• [Required task]
Revise the records below by changing each "GUI agent" to "GUI assistant", keeping everything else the same.

• [Dataset]
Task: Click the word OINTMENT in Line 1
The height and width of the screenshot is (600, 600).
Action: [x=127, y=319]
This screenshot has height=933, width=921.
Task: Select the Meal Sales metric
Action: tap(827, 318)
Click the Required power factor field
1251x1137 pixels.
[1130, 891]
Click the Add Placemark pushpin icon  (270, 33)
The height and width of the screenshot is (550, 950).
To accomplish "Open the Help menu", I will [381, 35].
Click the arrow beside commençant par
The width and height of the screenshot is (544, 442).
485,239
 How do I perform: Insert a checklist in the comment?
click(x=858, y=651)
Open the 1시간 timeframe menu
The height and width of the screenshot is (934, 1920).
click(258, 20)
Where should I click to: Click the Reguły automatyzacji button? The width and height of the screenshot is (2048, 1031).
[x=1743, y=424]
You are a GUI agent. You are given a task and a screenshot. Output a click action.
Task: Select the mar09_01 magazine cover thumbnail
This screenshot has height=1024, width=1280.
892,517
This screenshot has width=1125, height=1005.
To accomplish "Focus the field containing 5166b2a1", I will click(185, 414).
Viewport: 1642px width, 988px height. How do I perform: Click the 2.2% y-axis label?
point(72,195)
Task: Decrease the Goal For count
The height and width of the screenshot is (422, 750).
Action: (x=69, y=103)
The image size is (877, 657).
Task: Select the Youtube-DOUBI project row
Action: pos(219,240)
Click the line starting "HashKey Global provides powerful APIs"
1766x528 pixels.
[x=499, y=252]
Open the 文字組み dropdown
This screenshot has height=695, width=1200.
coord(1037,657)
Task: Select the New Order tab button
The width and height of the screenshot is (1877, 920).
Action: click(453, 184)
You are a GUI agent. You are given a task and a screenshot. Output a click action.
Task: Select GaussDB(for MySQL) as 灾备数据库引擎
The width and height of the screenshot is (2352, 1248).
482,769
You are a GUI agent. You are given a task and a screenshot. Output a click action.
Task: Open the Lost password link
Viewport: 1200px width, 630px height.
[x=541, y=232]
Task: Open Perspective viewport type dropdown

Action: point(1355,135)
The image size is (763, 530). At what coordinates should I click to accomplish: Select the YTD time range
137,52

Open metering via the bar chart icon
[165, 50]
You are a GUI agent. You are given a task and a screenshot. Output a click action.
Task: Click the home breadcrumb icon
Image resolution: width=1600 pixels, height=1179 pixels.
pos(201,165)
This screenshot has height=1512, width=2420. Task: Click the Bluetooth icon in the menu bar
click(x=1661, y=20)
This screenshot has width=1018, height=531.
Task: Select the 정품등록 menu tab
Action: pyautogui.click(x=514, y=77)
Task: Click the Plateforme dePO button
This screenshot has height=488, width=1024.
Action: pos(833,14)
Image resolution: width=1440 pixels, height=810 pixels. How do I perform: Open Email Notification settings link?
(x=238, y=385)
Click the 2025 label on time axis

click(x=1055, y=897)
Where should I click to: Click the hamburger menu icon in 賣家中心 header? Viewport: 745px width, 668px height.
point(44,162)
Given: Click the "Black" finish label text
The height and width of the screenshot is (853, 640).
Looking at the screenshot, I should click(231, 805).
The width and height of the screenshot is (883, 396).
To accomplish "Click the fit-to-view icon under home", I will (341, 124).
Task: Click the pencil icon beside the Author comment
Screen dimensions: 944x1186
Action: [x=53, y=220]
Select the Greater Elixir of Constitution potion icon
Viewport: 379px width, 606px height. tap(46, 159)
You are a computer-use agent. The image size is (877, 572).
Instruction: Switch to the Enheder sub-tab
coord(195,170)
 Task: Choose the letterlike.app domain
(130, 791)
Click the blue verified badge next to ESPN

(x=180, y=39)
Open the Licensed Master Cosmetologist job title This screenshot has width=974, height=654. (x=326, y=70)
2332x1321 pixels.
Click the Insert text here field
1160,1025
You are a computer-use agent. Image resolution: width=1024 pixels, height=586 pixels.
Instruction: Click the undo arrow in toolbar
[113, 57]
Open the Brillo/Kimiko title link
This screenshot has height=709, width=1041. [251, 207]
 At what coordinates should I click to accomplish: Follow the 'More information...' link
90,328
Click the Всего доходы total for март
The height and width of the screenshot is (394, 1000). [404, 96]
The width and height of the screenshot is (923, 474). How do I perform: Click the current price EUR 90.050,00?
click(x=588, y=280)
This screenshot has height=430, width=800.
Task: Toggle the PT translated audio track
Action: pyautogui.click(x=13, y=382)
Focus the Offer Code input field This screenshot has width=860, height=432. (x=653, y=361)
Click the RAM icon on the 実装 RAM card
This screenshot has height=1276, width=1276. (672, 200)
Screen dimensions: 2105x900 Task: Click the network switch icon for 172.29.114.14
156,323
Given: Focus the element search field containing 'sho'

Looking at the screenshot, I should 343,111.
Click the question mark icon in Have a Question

• [Result]
Task: Click the word OINTMENT in Line 1
The height and width of the screenshot is (600, 600).
Action: [x=127, y=319]
This screenshot has height=933, width=921.
Task: Select the Meal Sales metric
Action: tap(827, 318)
Click the Required power factor field
1251x1137 pixels.
[1130, 891]
Click the Add Placemark pushpin icon  (270, 33)
The height and width of the screenshot is (550, 950).
To accomplish "Open the Help menu", I will [381, 35].
Click the arrow beside commençant par
The width and height of the screenshot is (544, 442).
485,239
 How do I perform: Insert a checklist in the comment?
click(x=858, y=651)
Open the 1시간 timeframe menu
The height and width of the screenshot is (934, 1920).
click(258, 20)
Where should I click to: Click the Reguły automatyzacji button? The width and height of the screenshot is (2048, 1031).
[x=1743, y=424]
You are a GUI assistant. You are given a task and a screenshot. Output a click action.
Task: Select the mar09_01 magazine cover thumbnail
This screenshot has height=1024, width=1280.
892,517
This screenshot has width=1125, height=1005.
To accomplish "Focus the field containing 5166b2a1", I will click(185, 414).
Viewport: 1642px width, 988px height. How do I perform: Click the 2.2% y-axis label?
point(72,195)
Task: Decrease the Goal For count
The height and width of the screenshot is (422, 750).
Action: (x=69, y=103)
The image size is (877, 657).
Task: Select the Youtube-DOUBI project row
Action: pos(219,240)
Click the line starting "HashKey Global provides powerful APIs"
1766x528 pixels.
[x=499, y=252]
Open the 文字組み dropdown
This screenshot has height=695, width=1200.
coord(1037,657)
Task: Select the New Order tab button
The width and height of the screenshot is (1877, 920).
Action: click(453, 184)
You are a GUI assistant. You are given a task and a screenshot. Output a click action.
Task: Select GaussDB(for MySQL) as 灾备数据库引擎
The width and height of the screenshot is (2352, 1248).
482,769
You are a GUI assistant. You are given a task and a screenshot. Output a click action.
Task: Open the Lost password link
Viewport: 1200px width, 630px height.
[x=541, y=232]
Task: Open Perspective viewport type dropdown

Action: point(1355,135)
The image size is (763, 530). At what coordinates should I click to accomplish: Select the YTD time range
137,52

Open metering via the bar chart icon
[165, 50]
You are a GUI assistant. You are given a task and a screenshot. Output a click action.
Task: Click the home breadcrumb icon
Image resolution: width=1600 pixels, height=1179 pixels.
pos(201,165)
This screenshot has height=1512, width=2420. Task: Click the Bluetooth icon in the menu bar
click(x=1661, y=20)
This screenshot has width=1018, height=531.
Task: Select the 정품등록 menu tab
Action: pyautogui.click(x=514, y=77)
Task: Click the Plateforme dePO button
This screenshot has height=488, width=1024.
Action: pos(833,14)
Image resolution: width=1440 pixels, height=810 pixels. How do I perform: Open Email Notification settings link?
(x=238, y=385)
Click the 2025 label on time axis

click(x=1055, y=897)
Where should I click to: Click the hamburger menu icon in 賣家中心 header? Viewport: 745px width, 668px height.
point(44,162)
Given: Click the "Black" finish label text
The height and width of the screenshot is (853, 640).
Looking at the screenshot, I should click(231, 805).
The width and height of the screenshot is (883, 396).
To accomplish "Click the fit-to-view icon under home", I will (341, 124).
Task: Click the pencil icon beside the Author comment
Screen dimensions: 944x1186
Action: [x=53, y=220]
Select the Greater Elixir of Constitution potion icon
Viewport: 379px width, 606px height. tap(46, 159)
You are a computer-use agent. The image size is (877, 572).
Instruction: Switch to the Enheder sub-tab
coord(195,170)
 Task: Choose the letterlike.app domain
(130, 791)
Click the blue verified badge next to ESPN

(x=180, y=39)
Open the Licensed Master Cosmetologist job title This screenshot has width=974, height=654. (x=326, y=70)
2332x1321 pixels.
Click the Insert text here field
1160,1025
You are a computer-use agent. Image resolution: width=1024 pixels, height=586 pixels.
Instruction: Click the undo arrow in toolbar
[113, 57]
Open the Brillo/Kimiko title link
This screenshot has height=709, width=1041. [251, 207]
 At what coordinates should I click to accomplish: Follow the 'More information...' link
90,328
Click the Всего доходы total for март
The height and width of the screenshot is (394, 1000). [404, 96]
The width and height of the screenshot is (923, 474). How do I perform: Click the current price EUR 90.050,00?
click(x=588, y=280)
This screenshot has height=430, width=800.
Task: Toggle the PT translated audio track
Action: pyautogui.click(x=13, y=382)
Focus the Offer Code input field This screenshot has width=860, height=432. (x=653, y=361)
Click the RAM icon on the 実装 RAM card
This screenshot has height=1276, width=1276. (672, 200)
Screen dimensions: 2105x900 Task: Click the network switch icon for 172.29.114.14
156,323
Given: Focus the element search field containing 'sho'

Looking at the screenshot, I should 343,111.
Click the question mark icon in Have a Question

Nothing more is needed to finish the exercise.